Hmm, yes, how puzzling. Perhaps someone could share their theory as to why this is.


----------



## Stefan (Jan 28, 2010)

CubesOfTheWorld said:


> How do you feel?



I feel you need to be banned. Duplicate thread and... Puzzle Theory?????


----------



## dannyz0r (Jan 28, 2010)

It makes me feel like reading the other thread about it.


----------



## Edward (Jan 28, 2010)

He quit speedcubing, but maybe that means he'll pick up non cubic puzzles one day.

STAY POSITIVE MY FRIENDS.


----------



## waffle=ijm (Jan 28, 2010)

I feel like you need to read other threads.


----------



## cincyaviation (Jan 28, 2010)

i feel i made a thread that concerns this...
and he said he quit like, 6 months ago...


----------



## EmersonHerrmann (Jan 28, 2010)

I don't care, really, he can do whatever he wants.
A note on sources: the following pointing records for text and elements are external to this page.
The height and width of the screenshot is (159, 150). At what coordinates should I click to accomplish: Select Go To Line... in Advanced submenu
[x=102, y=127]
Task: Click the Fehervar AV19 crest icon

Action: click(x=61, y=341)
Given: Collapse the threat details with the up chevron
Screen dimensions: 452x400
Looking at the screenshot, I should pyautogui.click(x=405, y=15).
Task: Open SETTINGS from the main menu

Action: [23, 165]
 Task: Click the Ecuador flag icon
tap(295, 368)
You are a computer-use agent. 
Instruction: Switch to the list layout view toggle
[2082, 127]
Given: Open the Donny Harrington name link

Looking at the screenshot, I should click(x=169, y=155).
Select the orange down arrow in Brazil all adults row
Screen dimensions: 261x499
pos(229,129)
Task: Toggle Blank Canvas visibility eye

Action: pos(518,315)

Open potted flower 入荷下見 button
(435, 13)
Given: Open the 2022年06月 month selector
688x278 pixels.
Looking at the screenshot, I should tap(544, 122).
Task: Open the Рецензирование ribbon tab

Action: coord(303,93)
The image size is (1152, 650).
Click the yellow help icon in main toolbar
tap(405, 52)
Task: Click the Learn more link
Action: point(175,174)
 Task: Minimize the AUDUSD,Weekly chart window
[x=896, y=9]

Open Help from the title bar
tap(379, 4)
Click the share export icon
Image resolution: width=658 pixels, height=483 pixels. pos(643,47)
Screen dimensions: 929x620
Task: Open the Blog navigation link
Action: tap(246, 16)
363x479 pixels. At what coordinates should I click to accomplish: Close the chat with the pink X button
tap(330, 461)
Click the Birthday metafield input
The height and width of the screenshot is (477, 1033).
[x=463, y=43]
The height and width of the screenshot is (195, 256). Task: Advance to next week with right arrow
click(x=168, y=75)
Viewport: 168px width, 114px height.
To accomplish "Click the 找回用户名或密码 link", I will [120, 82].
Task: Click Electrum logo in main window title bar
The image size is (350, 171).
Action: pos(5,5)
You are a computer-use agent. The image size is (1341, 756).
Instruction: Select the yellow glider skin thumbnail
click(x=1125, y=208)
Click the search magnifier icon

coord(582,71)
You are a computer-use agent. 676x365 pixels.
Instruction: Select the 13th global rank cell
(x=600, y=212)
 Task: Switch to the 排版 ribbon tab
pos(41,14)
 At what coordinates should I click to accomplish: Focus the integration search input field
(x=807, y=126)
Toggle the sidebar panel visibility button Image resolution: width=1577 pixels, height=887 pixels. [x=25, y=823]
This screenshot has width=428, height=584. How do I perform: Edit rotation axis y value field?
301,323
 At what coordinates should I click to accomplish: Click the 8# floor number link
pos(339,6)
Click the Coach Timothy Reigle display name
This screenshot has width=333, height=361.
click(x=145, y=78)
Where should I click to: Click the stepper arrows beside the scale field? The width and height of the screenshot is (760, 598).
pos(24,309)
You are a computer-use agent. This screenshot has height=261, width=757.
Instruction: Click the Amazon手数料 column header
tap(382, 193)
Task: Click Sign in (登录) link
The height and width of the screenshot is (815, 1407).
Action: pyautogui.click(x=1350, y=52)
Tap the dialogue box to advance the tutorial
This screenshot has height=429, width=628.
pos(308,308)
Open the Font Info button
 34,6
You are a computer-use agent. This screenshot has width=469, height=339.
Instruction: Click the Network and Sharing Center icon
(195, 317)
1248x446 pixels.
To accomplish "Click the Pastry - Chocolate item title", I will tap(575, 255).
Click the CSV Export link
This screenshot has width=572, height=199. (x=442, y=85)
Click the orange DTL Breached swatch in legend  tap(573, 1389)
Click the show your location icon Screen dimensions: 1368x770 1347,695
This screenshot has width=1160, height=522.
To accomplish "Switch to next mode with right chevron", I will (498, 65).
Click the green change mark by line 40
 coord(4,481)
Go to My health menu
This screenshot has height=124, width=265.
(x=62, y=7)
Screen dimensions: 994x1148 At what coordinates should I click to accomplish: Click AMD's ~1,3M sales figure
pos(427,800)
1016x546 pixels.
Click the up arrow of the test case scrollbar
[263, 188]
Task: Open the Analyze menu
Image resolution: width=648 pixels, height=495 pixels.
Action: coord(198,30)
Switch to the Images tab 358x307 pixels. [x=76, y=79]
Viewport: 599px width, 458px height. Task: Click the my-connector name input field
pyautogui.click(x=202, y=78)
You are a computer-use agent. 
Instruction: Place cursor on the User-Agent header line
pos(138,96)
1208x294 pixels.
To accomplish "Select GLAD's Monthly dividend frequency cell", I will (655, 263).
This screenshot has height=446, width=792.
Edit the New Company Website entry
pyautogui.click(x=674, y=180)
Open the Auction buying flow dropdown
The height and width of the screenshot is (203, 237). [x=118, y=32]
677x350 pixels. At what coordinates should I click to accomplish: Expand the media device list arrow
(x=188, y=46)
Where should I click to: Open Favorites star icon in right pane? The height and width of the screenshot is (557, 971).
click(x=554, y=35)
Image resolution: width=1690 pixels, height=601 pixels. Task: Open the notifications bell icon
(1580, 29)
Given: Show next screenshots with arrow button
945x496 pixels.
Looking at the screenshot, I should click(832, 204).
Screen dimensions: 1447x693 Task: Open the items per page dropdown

I have to admit that I like his hair, though


----------



## CubesOfTheWorld (Jan 28, 2010)

EmersonHerrmann said:


> I don't care, really, he can do whatever he wants. I have to admit that I like his hair, though



I like his hair too lol


----------



## masterofthebass (Jan 28, 2010)

I feel this thread is pointless in every way.


----------